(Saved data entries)
◇ ◇ ◇
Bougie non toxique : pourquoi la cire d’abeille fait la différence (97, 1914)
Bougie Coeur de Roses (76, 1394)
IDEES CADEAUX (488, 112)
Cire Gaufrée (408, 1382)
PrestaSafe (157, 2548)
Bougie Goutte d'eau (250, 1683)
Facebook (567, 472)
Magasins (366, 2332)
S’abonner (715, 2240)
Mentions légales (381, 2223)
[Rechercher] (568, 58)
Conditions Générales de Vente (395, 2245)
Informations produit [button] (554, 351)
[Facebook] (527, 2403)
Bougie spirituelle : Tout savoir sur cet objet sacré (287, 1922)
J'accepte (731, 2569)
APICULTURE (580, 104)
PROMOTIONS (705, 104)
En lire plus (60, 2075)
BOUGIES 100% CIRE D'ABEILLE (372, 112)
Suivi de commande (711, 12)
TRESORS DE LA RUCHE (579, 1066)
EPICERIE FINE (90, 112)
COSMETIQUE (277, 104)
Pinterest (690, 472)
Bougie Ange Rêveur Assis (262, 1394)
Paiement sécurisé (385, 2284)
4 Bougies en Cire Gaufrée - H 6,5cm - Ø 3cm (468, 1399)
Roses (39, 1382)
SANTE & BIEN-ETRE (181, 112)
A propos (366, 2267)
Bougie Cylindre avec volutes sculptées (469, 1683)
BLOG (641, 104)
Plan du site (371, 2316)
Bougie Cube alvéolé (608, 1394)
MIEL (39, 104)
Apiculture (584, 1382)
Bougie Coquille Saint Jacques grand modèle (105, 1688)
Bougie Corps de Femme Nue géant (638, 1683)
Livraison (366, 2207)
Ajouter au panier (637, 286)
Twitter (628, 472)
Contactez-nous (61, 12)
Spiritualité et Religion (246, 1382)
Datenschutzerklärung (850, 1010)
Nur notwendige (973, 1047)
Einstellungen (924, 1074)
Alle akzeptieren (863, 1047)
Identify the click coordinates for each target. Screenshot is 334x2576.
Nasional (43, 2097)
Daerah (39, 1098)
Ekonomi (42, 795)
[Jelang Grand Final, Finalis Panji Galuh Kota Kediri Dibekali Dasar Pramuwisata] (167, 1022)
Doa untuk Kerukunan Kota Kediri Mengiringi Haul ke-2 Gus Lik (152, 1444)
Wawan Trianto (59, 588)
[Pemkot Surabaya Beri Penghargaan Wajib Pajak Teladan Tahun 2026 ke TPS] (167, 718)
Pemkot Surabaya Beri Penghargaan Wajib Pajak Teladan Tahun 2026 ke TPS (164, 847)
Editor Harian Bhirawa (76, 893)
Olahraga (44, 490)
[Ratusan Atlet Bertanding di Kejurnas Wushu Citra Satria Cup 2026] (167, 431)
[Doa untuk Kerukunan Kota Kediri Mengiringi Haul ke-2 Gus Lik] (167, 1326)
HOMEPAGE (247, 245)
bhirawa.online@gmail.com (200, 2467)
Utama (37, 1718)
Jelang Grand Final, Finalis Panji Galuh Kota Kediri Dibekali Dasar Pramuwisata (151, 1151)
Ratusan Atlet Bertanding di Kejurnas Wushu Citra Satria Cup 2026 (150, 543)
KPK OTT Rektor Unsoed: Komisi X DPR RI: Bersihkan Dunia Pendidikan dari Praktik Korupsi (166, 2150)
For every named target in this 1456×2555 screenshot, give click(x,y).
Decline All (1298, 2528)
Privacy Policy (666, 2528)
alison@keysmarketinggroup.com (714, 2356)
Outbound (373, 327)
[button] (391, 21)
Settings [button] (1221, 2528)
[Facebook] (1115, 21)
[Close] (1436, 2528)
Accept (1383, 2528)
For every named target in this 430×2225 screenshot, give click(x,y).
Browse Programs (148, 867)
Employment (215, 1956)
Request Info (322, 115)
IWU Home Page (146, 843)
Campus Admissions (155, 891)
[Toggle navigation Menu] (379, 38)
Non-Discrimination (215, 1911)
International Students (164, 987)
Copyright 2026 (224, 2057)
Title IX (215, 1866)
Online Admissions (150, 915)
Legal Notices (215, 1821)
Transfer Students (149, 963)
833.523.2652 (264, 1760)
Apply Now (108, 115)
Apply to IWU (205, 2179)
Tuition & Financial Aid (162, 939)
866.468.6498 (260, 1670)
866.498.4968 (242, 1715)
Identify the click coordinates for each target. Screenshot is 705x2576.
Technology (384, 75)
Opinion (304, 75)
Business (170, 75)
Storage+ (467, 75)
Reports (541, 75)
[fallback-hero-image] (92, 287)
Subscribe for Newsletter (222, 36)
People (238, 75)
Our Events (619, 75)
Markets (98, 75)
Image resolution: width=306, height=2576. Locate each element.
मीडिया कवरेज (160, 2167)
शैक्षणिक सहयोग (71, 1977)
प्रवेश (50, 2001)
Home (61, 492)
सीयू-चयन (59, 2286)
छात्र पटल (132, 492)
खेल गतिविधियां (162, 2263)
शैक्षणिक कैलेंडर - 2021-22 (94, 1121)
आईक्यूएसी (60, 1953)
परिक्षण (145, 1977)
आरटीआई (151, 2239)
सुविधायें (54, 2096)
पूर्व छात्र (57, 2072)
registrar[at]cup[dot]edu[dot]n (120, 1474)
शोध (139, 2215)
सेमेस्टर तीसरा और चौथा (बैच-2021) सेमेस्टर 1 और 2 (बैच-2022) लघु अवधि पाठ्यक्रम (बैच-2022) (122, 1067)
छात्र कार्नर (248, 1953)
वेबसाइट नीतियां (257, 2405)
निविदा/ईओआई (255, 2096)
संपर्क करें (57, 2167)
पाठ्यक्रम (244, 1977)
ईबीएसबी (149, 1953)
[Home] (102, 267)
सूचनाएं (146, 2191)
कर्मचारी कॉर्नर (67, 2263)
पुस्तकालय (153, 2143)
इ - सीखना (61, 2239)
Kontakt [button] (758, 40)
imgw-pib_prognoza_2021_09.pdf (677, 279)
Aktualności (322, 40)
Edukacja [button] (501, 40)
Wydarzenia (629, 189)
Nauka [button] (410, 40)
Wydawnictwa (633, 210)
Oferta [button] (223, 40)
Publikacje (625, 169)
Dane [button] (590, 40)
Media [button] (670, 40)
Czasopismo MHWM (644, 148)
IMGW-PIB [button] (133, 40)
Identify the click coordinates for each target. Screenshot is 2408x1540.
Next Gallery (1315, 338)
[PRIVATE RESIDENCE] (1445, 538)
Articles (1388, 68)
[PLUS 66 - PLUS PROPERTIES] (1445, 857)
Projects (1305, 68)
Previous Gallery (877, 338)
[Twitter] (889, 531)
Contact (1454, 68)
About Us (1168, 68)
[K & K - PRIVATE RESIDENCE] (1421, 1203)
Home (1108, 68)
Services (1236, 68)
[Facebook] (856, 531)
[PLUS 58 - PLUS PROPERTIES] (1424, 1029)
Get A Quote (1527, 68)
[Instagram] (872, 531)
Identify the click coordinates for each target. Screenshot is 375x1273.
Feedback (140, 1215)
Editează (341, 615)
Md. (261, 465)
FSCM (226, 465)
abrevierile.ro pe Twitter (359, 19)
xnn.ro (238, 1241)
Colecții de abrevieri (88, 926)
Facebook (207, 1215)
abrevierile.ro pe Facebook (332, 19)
◇ ◇ ◇
→ ACTIVITY
The whole of the data is to be returned with every line intact.

→ TASK ANSWER
Bougie non toxique : pourquoi la cire d’abeille fait la différence (97, 1914)
Bougie Coeur de Roses (76, 1394)
IDEES CADEAUX (488, 112)
Cire Gaufrée (408, 1382)
PrestaSafe (157, 2548)
Bougie Goutte d'eau (250, 1683)
Facebook (567, 472)
Magasins (366, 2332)
S’abonner (715, 2240)
Mentions légales (381, 2223)
[Rechercher] (568, 58)
Conditions Générales de Vente (395, 2245)
Informations produit [button] (554, 351)
[Facebook] (527, 2403)
Bougie spirituelle : Tout savoir sur cet objet sacré (287, 1922)
J'accepte (731, 2569)
APICULTURE (580, 104)
PROMOTIONS (705, 104)
En lire plus (60, 2075)
BOUGIES 100% CIRE D'ABEILLE (372, 112)
Suivi de commande (711, 12)
TRESORS DE LA RUCHE (579, 1066)
EPICERIE FINE (90, 112)
COSMETIQUE (277, 104)
Pinterest (690, 472)
Bougie Ange Rêveur Assis (262, 1394)
Paiement sécurisé (385, 2284)
4 Bougies en Cire Gaufrée - H 6,5cm - Ø 3cm (468, 1399)
Roses (39, 1382)
SANTE & BIEN-ETRE (181, 112)
A propos (366, 2267)
Bougie Cylindre avec volutes sculptées (469, 1683)
BLOG (641, 104)
Plan du site (371, 2316)
Bougie Cube alvéolé (608, 1394)
MIEL (39, 104)
Apiculture (584, 1382)
Bougie Coquille Saint Jacques grand modèle (105, 1688)
Bougie Corps de Femme Nue géant (638, 1683)
Livraison (366, 2207)
Ajouter au panier (637, 286)
Twitter (628, 472)
Contactez-nous (61, 12)
Spiritualité et Religion (246, 1382)
Datenschutzerklärung (850, 1010)
Nur notwendige (973, 1047)
Einstellungen (924, 1074)
Alle akzeptieren (863, 1047)
Identify the click coordinates for each target. Screenshot is 334x2576.
Nasional (43, 2097)
Daerah (39, 1098)
Ekonomi (42, 795)
[Jelang Grand Final, Finalis Panji Galuh Kota Kediri Dibekali Dasar Pramuwisata] (167, 1022)
Doa untuk Kerukunan Kota Kediri Mengiringi Haul ke-2 Gus Lik (152, 1444)
Wawan Trianto (59, 588)
[Pemkot Surabaya Beri Penghargaan Wajib Pajak Teladan Tahun 2026 ke TPS] (167, 718)
Pemkot Surabaya Beri Penghargaan Wajib Pajak Teladan Tahun 2026 ke TPS (164, 847)
Editor Harian Bhirawa (76, 893)
Olahraga (44, 490)
[Ratusan Atlet Bertanding di Kejurnas Wushu Citra Satria Cup 2026] (167, 431)
[Doa untuk Kerukunan Kota Kediri Mengiringi Haul ke-2 Gus Lik] (167, 1326)
HOMEPAGE (247, 245)
bhirawa.online@gmail.com (200, 2467)
Utama (37, 1718)
Jelang Grand Final, Finalis Panji Galuh Kota Kediri Dibekali Dasar Pramuwisata (151, 1151)
Ratusan Atlet Bertanding di Kejurnas Wushu Citra Satria Cup 2026 (150, 543)
KPK OTT Rektor Unsoed: Komisi X DPR RI: Bersihkan Dunia Pendidikan dari Praktik Korupsi (166, 2150)
For every named target in this 1456×2555 screenshot, give click(x,y).
Decline All (1298, 2528)
Privacy Policy (666, 2528)
alison@keysmarketinggroup.com (714, 2356)
Outbound (373, 327)
[button] (391, 21)
Settings [button] (1221, 2528)
[Facebook] (1115, 21)
[Close] (1436, 2528)
Accept (1383, 2528)
For every named target in this 430×2225 screenshot, give click(x,y).
Browse Programs (148, 867)
Employment (215, 1956)
Request Info (322, 115)
IWU Home Page (146, 843)
Campus Admissions (155, 891)
[Toggle navigation Menu] (379, 38)
Non-Discrimination (215, 1911)
International Students (164, 987)
Copyright 2026 (224, 2057)
Title IX (215, 1866)
Online Admissions (150, 915)
Legal Notices (215, 1821)
Transfer Students (149, 963)
833.523.2652 (264, 1760)
Apply Now (108, 115)
Apply to IWU (205, 2179)
Tuition & Financial Aid (162, 939)
866.468.6498 (260, 1670)
866.498.4968 (242, 1715)
Identify the click coordinates for each target. Screenshot is 705x2576.
Technology (384, 75)
Opinion (304, 75)
Business (170, 75)
Storage+ (467, 75)
Reports (541, 75)
[fallback-hero-image] (92, 287)
Subscribe for Newsletter (222, 36)
People (238, 75)
Our Events (619, 75)
Markets (98, 75)
Image resolution: width=306, height=2576. Locate each element.
मीडिया कवरेज (160, 2167)
शैक्षणिक सहयोग (71, 1977)
प्रवेश (50, 2001)
Home (61, 492)
सीयू-चयन (59, 2286)
छात्र पटल (132, 492)
खेल गतिविधियां (162, 2263)
शैक्षणिक कैलेंडर - 2021-22 (94, 1121)
आईक्यूएसी (60, 1953)
परिक्षण (145, 1977)
आरटीआई (151, 2239)
सुविधायें (54, 2096)
पूर्व छात्र (57, 2072)
registrar[at]cup[dot]edu[dot]n (120, 1474)
शोध (139, 2215)
सेमेस्टर तीसरा और चौथा (बैच-2021) सेमेस्टर 1 और 2 (बैच-2022) लघु अवधि पाठ्यक्रम (बैच-2022) (122, 1067)
छात्र कार्नर (248, 1953)
वेबसाइट नीतियां (257, 2405)
निविदा/ईओआई (255, 2096)
संपर्क करें (57, 2167)
पाठ्यक्रम (244, 1977)
ईबीएसबी (149, 1953)
[Home] (102, 267)
सूचनाएं (146, 2191)
कर्मचारी कॉर्नर (67, 2263)
पुस्तकालय (153, 2143)
इ - सीखना (61, 2239)
Kontakt [button] (758, 40)
imgw-pib_prognoza_2021_09.pdf (677, 279)
Aktualności (322, 40)
Edukacja [button] (501, 40)
Wydarzenia (629, 189)
Nauka [button] (410, 40)
Wydawnictwa (633, 210)
Oferta [button] (223, 40)
Publikacje (625, 169)
Dane [button] (590, 40)
Media [button] (670, 40)
Czasopismo MHWM (644, 148)
IMGW-PIB [button] (133, 40)
Identify the click coordinates for each target. Screenshot is 2408x1540.
Next Gallery (1315, 338)
[PRIVATE RESIDENCE] (1445, 538)
Articles (1388, 68)
[PLUS 66 - PLUS PROPERTIES] (1445, 857)
Projects (1305, 68)
Previous Gallery (877, 338)
[Twitter] (889, 531)
Contact (1454, 68)
About Us (1168, 68)
[K & K - PRIVATE RESIDENCE] (1421, 1203)
Home (1108, 68)
Services (1236, 68)
[Facebook] (856, 531)
[PLUS 58 - PLUS PROPERTIES] (1424, 1029)
Get A Quote (1527, 68)
[Instagram] (872, 531)
Identify the click coordinates for each target. Screenshot is 375x1273.
Feedback (140, 1215)
Editează (341, 615)
Md. (261, 465)
FSCM (226, 465)
abrevierile.ro pe Twitter (359, 19)
xnn.ro (238, 1241)
Colecții de abrevieri (88, 926)
Facebook (207, 1215)
abrevierile.ro pe Facebook (332, 19)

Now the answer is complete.